TASK PROMPT
Return the lines of the records below verbatim, beginning at the line that contains "Toggle the Chrome side panel" and stopping after the line that contains "click(x=1007, y=41)". Omit the pictures from your answer.

GIVEN RECORDS
┏━━
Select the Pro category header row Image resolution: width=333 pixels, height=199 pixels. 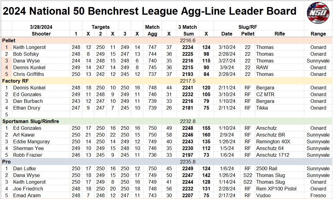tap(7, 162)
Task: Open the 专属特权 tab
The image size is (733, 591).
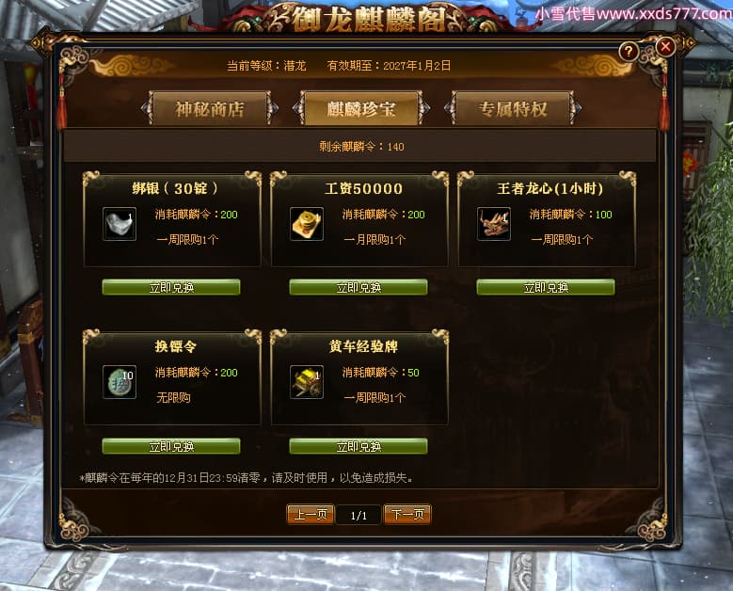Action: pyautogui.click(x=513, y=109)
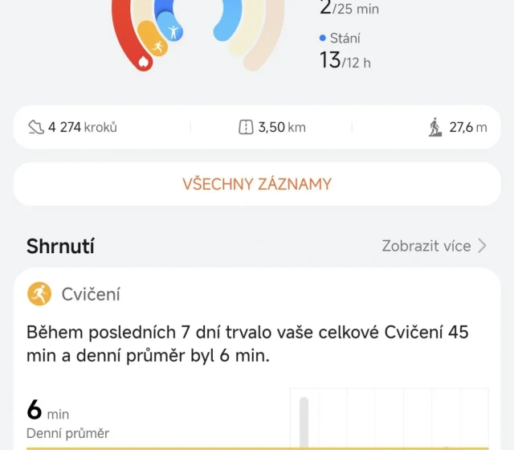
┗━━
┏━━
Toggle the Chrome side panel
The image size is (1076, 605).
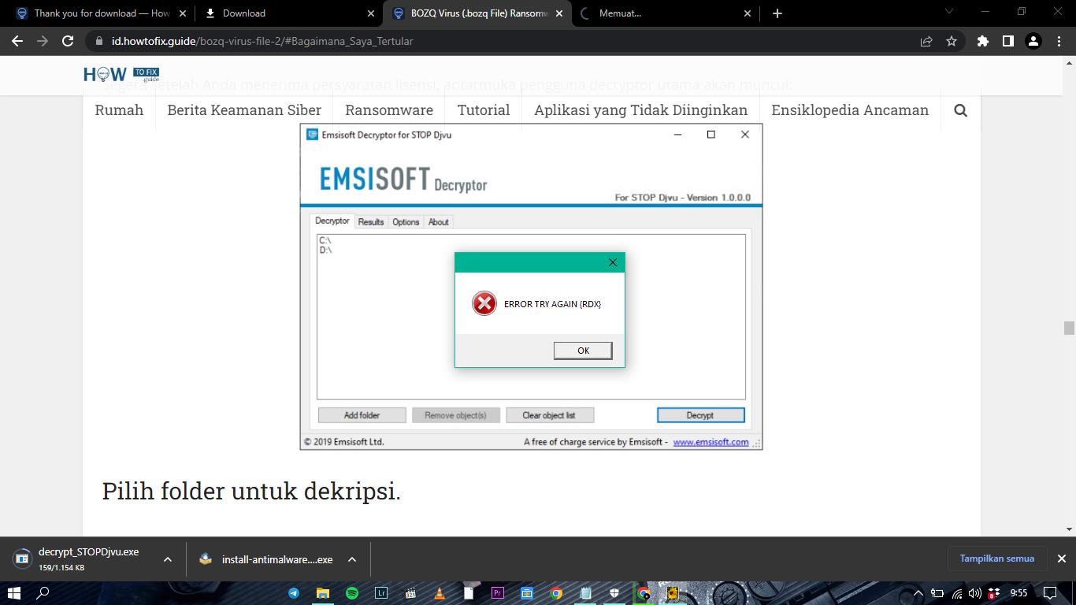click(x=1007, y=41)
┗━━
RESPONSE TO THIS EXERCISE
Toggle the Chrome side panel
The image size is (1076, 605).
click(x=1007, y=41)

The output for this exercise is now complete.